— WORK TO COMPLETE —
Keeping every word in place, write out the entries that come next.

Top of AVAILABLE DATA

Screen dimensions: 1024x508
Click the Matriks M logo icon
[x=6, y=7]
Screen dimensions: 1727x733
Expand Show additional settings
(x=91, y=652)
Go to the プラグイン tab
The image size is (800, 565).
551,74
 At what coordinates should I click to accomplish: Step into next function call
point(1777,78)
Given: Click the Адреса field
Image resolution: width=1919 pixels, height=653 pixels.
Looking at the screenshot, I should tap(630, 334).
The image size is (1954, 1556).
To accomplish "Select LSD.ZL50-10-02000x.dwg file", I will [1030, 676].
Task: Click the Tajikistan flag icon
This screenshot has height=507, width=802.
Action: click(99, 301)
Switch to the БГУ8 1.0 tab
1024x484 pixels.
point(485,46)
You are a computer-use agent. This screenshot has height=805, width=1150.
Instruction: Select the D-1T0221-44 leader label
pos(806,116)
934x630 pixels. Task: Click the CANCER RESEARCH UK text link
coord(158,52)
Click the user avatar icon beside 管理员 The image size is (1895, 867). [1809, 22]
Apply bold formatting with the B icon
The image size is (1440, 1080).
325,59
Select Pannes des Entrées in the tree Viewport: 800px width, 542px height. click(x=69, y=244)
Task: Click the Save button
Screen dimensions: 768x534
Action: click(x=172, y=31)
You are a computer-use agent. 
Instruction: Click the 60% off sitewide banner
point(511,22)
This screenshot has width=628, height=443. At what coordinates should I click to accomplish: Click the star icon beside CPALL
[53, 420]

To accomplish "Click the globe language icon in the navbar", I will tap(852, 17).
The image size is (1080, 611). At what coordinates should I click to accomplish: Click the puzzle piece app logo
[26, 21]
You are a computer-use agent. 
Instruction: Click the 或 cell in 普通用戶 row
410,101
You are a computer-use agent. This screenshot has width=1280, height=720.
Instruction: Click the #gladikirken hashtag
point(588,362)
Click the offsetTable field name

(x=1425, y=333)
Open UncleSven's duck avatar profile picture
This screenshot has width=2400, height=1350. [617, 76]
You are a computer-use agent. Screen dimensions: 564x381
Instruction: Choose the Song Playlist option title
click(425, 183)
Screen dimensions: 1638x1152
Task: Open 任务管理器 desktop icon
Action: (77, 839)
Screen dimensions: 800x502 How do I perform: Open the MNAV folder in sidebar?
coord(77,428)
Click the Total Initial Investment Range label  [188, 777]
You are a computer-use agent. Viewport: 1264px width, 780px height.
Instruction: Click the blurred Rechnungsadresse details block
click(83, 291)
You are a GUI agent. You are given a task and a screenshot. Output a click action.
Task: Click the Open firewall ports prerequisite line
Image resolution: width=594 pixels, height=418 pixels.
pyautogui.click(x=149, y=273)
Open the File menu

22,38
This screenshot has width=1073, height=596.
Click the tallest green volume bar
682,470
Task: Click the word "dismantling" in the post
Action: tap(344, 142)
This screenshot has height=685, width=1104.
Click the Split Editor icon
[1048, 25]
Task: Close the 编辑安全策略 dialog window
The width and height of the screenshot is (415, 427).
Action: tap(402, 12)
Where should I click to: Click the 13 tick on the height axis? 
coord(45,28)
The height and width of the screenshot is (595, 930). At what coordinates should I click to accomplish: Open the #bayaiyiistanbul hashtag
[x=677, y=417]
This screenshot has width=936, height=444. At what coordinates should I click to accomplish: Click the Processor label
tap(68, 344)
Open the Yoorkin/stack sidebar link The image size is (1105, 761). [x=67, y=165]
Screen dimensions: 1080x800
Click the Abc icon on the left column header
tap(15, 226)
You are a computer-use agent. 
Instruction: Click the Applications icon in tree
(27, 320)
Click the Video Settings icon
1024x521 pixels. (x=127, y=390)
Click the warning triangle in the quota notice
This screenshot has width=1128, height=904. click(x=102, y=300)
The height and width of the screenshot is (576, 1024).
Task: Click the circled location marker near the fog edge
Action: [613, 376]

Bottom of AVAILABLE DATA

— YOUR RESPONSE —
Screen dimensions: 1024x508
Click the Matriks M logo icon
[x=6, y=7]
Screen dimensions: 1727x733
Expand Show additional settings
(x=91, y=652)
Go to the プラグイン tab
The image size is (800, 565).
551,74
 At what coordinates should I click to accomplish: Step into next function call
point(1777,78)
Given: Click the Адреса field
Image resolution: width=1919 pixels, height=653 pixels.
Looking at the screenshot, I should tap(630, 334).
The image size is (1954, 1556).
To accomplish "Select LSD.ZL50-10-02000x.dwg file", I will [1030, 676].
Task: Click the Tajikistan flag icon
This screenshot has height=507, width=802.
Action: click(99, 301)
Switch to the БГУ8 1.0 tab
1024x484 pixels.
point(485,46)
You are a computer-use agent. This screenshot has height=805, width=1150.
Instruction: Select the D-1T0221-44 leader label
pos(806,116)
934x630 pixels. Task: Click the CANCER RESEARCH UK text link
coord(158,52)
Click the user avatar icon beside 管理员 The image size is (1895, 867). [1809, 22]
Apply bold formatting with the B icon
The image size is (1440, 1080).
325,59
Select Pannes des Entrées in the tree Viewport: 800px width, 542px height. click(x=69, y=244)
Task: Click the Save button
Screen dimensions: 768x534
Action: click(x=172, y=31)
You are a computer-use agent. 
Instruction: Click the 60% off sitewide banner
point(511,22)
This screenshot has width=628, height=443. At what coordinates should I click to accomplish: Click the star icon beside CPALL
[53, 420]

To accomplish "Click the globe language icon in the navbar", I will tap(852, 17).
The image size is (1080, 611). At what coordinates should I click to accomplish: Click the puzzle piece app logo
[26, 21]
You are a computer-use agent. 
Instruction: Click the 或 cell in 普通用戶 row
410,101
You are a computer-use agent. This screenshot has width=1280, height=720.
Instruction: Click the #gladikirken hashtag
point(588,362)
Click the offsetTable field name

(x=1425, y=333)
Open UncleSven's duck avatar profile picture
This screenshot has width=2400, height=1350. [617, 76]
You are a computer-use agent. Screen dimensions: 564x381
Instruction: Choose the Song Playlist option title
click(425, 183)
Screen dimensions: 1638x1152
Task: Open 任务管理器 desktop icon
Action: (77, 839)
Screen dimensions: 800x502 How do I perform: Open the MNAV folder in sidebar?
coord(77,428)
Click the Total Initial Investment Range label  [188, 777]
You are a computer-use agent. Viewport: 1264px width, 780px height.
Instruction: Click the blurred Rechnungsadresse details block
click(83, 291)
You are a GUI agent. You are given a task and a screenshot. Output a click action.
Task: Click the Open firewall ports prerequisite line
Image resolution: width=594 pixels, height=418 pixels.
pyautogui.click(x=149, y=273)
Open the File menu

22,38
This screenshot has width=1073, height=596.
Click the tallest green volume bar
682,470
Task: Click the word "dismantling" in the post
Action: tap(344, 142)
This screenshot has height=685, width=1104.
Click the Split Editor icon
[1048, 25]
Task: Close the 编辑安全策略 dialog window
The width and height of the screenshot is (415, 427).
Action: tap(402, 12)
Where should I click to: Click the 13 tick on the height axis? 
coord(45,28)
The height and width of the screenshot is (595, 930). At what coordinates should I click to accomplish: Open the #bayaiyiistanbul hashtag
[x=677, y=417]
This screenshot has width=936, height=444. At what coordinates should I click to accomplish: Click the Processor label
tap(68, 344)
Open the Yoorkin/stack sidebar link The image size is (1105, 761). [x=67, y=165]
Screen dimensions: 1080x800
Click the Abc icon on the left column header
tap(15, 226)
You are a computer-use agent. 
Instruction: Click the Applications icon in tree
(27, 320)
Click the Video Settings icon
1024x521 pixels. (x=127, y=390)
Click the warning triangle in the quota notice
This screenshot has width=1128, height=904. click(x=102, y=300)
The height and width of the screenshot is (576, 1024).
Task: Click the circled location marker near the fog edge
Action: [613, 376]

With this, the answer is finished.